The headline story is EL's turnaround: operating income swung from -$580M to +$401M YoY, and net income recovered to $162M from -$590M. Revenue grew 5.6% to $4.23B while SG&A grew only 1.6%, demonstrating meaningful operating leverage and cost discipline.
EL's revenue grew 5.6% YoY to $4.23B in Q2 FY2026, up from $4.00B in Q2 FY2025. Gross profit grew even faster at 6.2% to $3.24B, as cost of revenue increased at a slower 3.9% pace, reflecting improved product mix or supply chain efficiency.

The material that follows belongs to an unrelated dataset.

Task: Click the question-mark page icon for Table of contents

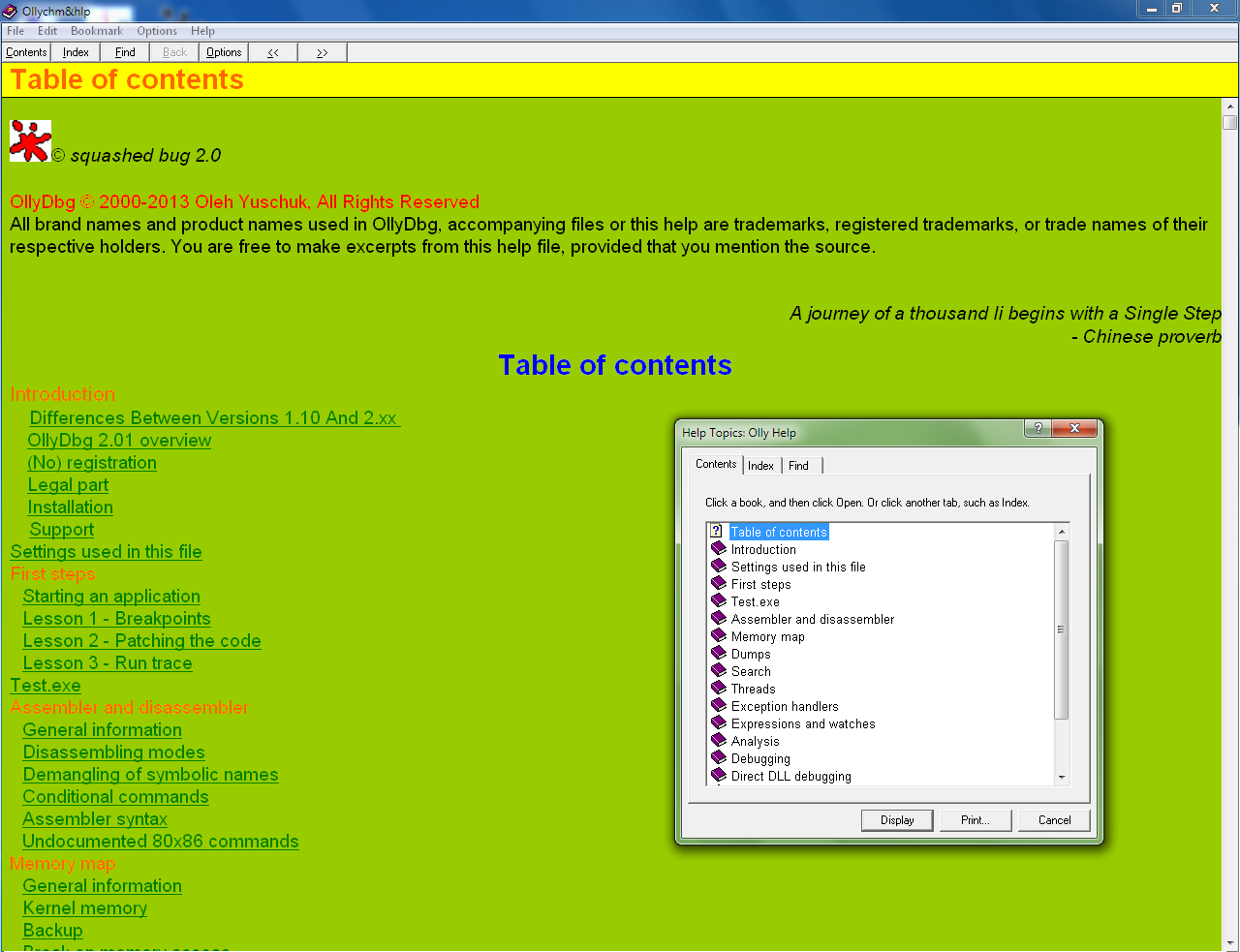Action: pos(716,532)
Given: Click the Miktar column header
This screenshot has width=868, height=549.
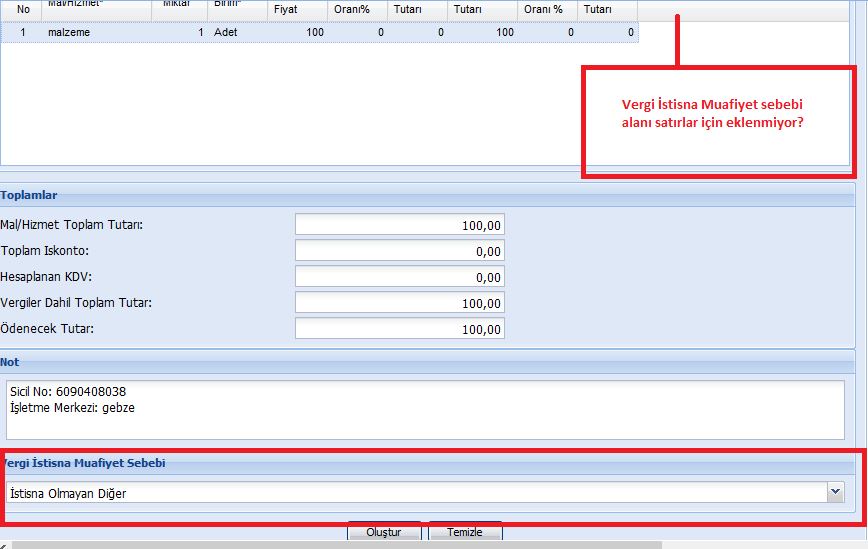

Key risks include EL's very high SG&A cost base (~62% of revenue), a thin net margin of only 3.8% despite strong gross margins of 76.5%, and a balance sheet with significant leverage implied by $19.6B in assets against only $4.0B in equity. The prior-year large impairment charges also raise questions about whether structural headwinds have been fully resolved.
EL's financial health is improving but still in recovery mode: the company returned to profitability with $162M net income and generated $785M in YTD operating cash flow, but ROE is only 4.0%, ROA is 0.83%, and the current ratio of 1.36 provides only modest liquidity headroom. The balance sheet carries substantial implied debt relative to its $4.03B equity base.